(Beginning of EXCERPT)

2.3 Preparation and Characterization of CeO2 Nanoparticles

CeO2 nanoparticles were synthesized using the solvothermal method. Initially, 0.1 M Ce(Ac)3 and 0.02 M NaOH were dissolved in 80 mL of ultrapure H2O, stirred until completely homogenized. The resultant mixture was then transferred to a high-pressure reaction vessel. The reaction was carried out at 180 °C for 24 h. The obtained product was purified 3 times using ultrapure H2O at 12,000 rpm and subsequently dried under vacuum to obtain CeO2 nanoparticles.

2.4 Preparation of CeO2@ZIF-8 Nanoparticles

CeO2 nanoparticles (35 mg) and PVP (1 g) were separately dissolved in methanol (50 mL), and then mixed for 24 h at 25 °C. The product was centrifuged and redispersed in 50 mL of 25.6 mM 2-methylimidazole (in methanol solvent) immediately, and then was stirred for 20 min at 25 °C until it was thoroughly mixed. Subsequently, we added Zn (NO3)2·6H2O (50 mL of 25.2 mM in methanol solvent) and mixed for an additional 30 min until complete reaction occurred to yield the product. The final product was centrifuged at 12,000 rpm, purified 3 times with methanol, and vacuum-dried.

(End of EXCERPT)

### WORK ORDER 1
Answer these from the excerpt:
(a) At what temperature and for how long was the solvothermal reaction run?
(b) What mass of CeO2 nanoparticles was used to prepare CeO2@ZIF-8?
(c) What was the concentration of the 2-methylimidazole solution?
### WORK ORDER 2
According to the excerpt, why was the mixture stirred for an additional 30 min after the Zn (NO3)2·6H2O was added?

(Beginning of LISTED RECORDS)

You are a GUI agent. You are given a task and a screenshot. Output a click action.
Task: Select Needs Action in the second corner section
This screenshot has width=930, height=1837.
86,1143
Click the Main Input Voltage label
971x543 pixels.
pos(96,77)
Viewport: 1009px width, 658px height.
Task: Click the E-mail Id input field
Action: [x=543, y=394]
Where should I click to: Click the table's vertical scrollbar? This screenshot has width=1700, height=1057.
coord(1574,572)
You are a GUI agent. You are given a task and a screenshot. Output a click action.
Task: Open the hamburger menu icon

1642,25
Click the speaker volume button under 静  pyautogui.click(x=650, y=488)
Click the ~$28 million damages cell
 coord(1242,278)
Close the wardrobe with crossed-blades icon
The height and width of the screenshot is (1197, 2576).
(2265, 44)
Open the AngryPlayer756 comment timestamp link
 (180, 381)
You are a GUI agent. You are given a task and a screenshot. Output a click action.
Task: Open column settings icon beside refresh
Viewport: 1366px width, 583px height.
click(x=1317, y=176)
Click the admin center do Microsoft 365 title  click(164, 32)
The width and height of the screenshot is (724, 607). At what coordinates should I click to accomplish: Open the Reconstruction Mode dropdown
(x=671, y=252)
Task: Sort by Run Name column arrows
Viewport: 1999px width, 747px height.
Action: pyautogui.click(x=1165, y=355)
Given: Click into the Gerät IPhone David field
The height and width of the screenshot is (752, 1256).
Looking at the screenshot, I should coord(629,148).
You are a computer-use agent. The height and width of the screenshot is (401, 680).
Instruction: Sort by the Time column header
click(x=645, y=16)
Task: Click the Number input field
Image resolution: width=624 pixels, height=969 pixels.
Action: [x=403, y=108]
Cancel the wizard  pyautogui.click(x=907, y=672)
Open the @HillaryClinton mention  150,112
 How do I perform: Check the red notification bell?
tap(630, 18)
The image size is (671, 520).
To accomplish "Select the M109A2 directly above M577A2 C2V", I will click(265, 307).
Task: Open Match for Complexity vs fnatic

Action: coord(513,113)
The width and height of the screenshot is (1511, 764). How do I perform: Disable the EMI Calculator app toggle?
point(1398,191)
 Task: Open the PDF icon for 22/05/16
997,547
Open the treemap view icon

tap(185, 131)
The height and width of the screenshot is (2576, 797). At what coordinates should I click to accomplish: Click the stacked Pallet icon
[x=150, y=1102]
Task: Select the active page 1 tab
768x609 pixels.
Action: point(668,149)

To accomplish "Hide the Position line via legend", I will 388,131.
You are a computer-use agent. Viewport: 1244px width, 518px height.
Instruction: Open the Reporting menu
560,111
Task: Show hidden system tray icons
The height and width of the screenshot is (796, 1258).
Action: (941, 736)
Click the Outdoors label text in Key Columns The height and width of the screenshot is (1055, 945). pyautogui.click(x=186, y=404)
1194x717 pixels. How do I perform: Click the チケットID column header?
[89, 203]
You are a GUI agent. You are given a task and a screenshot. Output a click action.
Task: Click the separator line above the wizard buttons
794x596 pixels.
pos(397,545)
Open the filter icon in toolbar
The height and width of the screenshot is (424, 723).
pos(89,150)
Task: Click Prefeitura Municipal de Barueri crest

(End of LISTED RECORDS)

### RESPONSE AREA 1
(a) 180 °C for 24 h.
(b) 35 mg.
(c) 25.6 mM, in methanol.

### RESPONSE AREA 2
The extra 30 min of mixing let the reaction go to completion and yield the product.